Wow. I'm in the container freight industry, and while I am constantly hearing from my customers about downed production lines, xmas gonna be cancelled, person X has been waiting months for their grammy's chiffoniere to arrive from Europe, it's interesting to see the impact of the shipping industry on Joe Blow from the street, as it were. One of our biggest end customers is a very very large airplane manufacturer here in WA (rhymes with rowing) and they are shutting down production lines left and right due to the lack of machined parts from Asia. I've got containers at one Seattle port that have been there since August, buried in huge piles that they can't dig out from. Container ships are sitting out in the sound waiting days/weeks for a berth. In LA/Long Beach it's ten times worse. Our company also handles air freight, and that's getting impacted as well. Current consensus around the industry says that we won't get completely caught up until early 2023 given the way things are going now. I've been in this for 14 years now, been through a couple of longshore strikes and slowdowns, but have NEVER seen anything like this.
I saw on the news that Biden is trying to tell the ports that they have to start working 24/7 to try to relieve the congestion but that isn't the main problem, it's the lack of labor; not only longshore workers, but truck drivers, freight forwarders, customs brokers, and businesses like mine are all suffering because we can't find qualified employees.

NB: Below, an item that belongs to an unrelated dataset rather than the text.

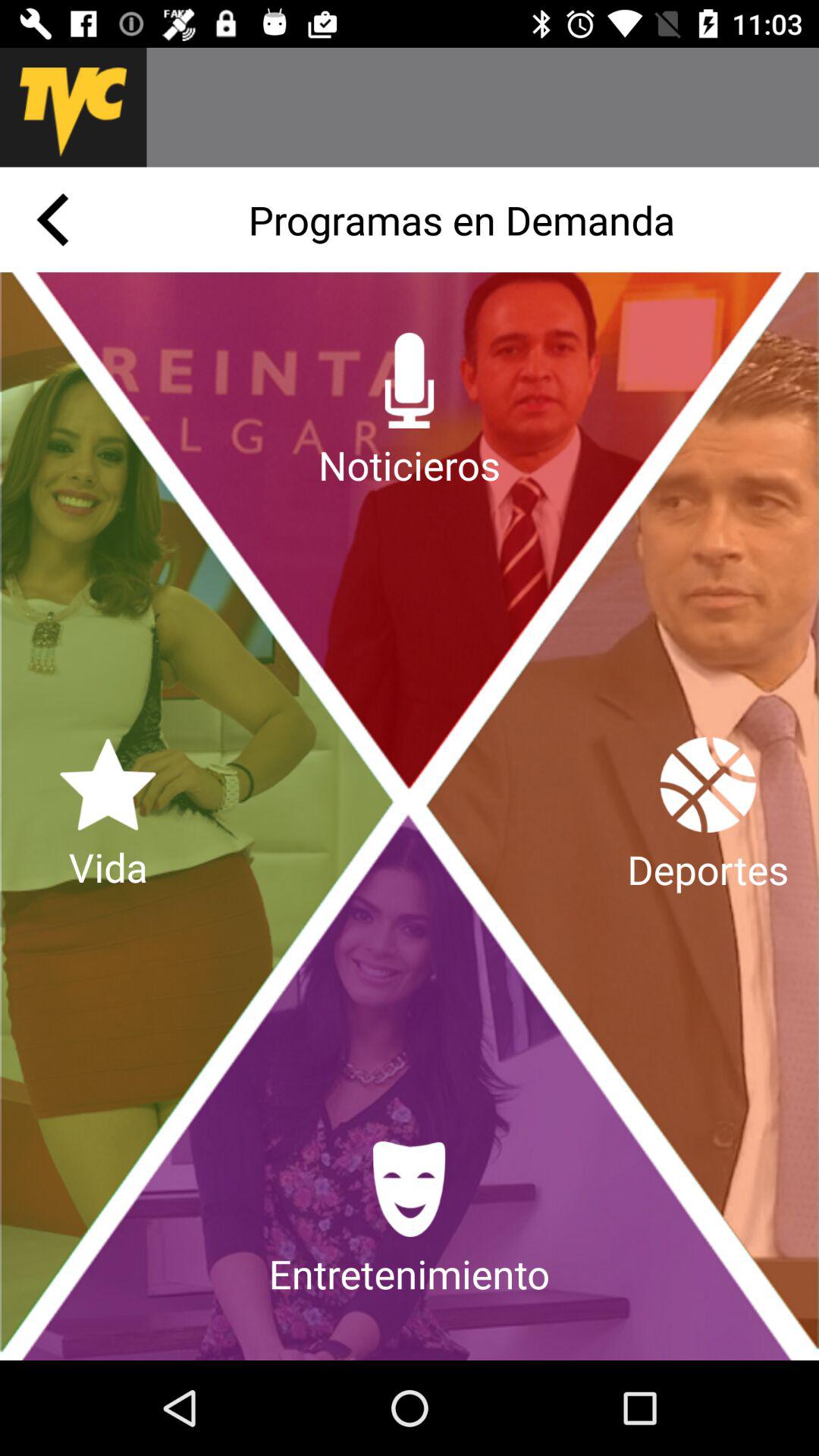
select the item below the noticieros (409, 1220)
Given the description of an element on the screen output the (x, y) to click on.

This is gonna be a TL;DR, but I'd like to share a bit of why the containers aren't getting out of the ports as quickly as they usually do, during "normal" times; it's something I have to explain at least 5 times a day to frustrated customers waiting on their freight. I'm sure you've all seen containers being hauled by trucks on the road, and sitting flat on the ground at a warehouse; well, in order to pick up a container from the port, you have to have a chassis. The ports do not supply them anymore; they are mostly owned by massive chassis leasing companies. No chassis, no container from the port. The majority of the leased chassis are currently sitting under empty containers we cannot return, because there is no room for them at the ports. The container ships are so delayed that by the time they finally get a berth, and unloaded of inbound loaded containers, the ports have to load them back up with loaded export containers going to Asia or other ports; and there's no room for the empties to go back. So the ports are buried in empty containers with nowhere to go, and they won't let us return the ones we have because no room. So the leased chassis, and the ones my company owns, sit idle under empties that we cannot return and pick up more loads. And if a loaded container isn't picked up within 5 days, then storage starts at a minimum of $150/day; conversely, if a an empty container is not returned to the port within about 5 days, we get hit with detention at about the same rate. Those costs are having to be absorbed by the shippers/consignees, and they will be passed on to us, the consumers, raising prices exponentially. On another note, with the lack of empty containers to stuff in Asia, shippers are overloading the containers well beyond legal limits; so when the trucker goes to pick them up, they have to use a special chassis with 3 or 4 axles to handle the weight. The ticket a driver can receive for hauling an overweight container without the correct number of axles can reach up to $3000.
So, once again TL;DR; there is currently no easy solution to the issue no matter what government entity gets involved.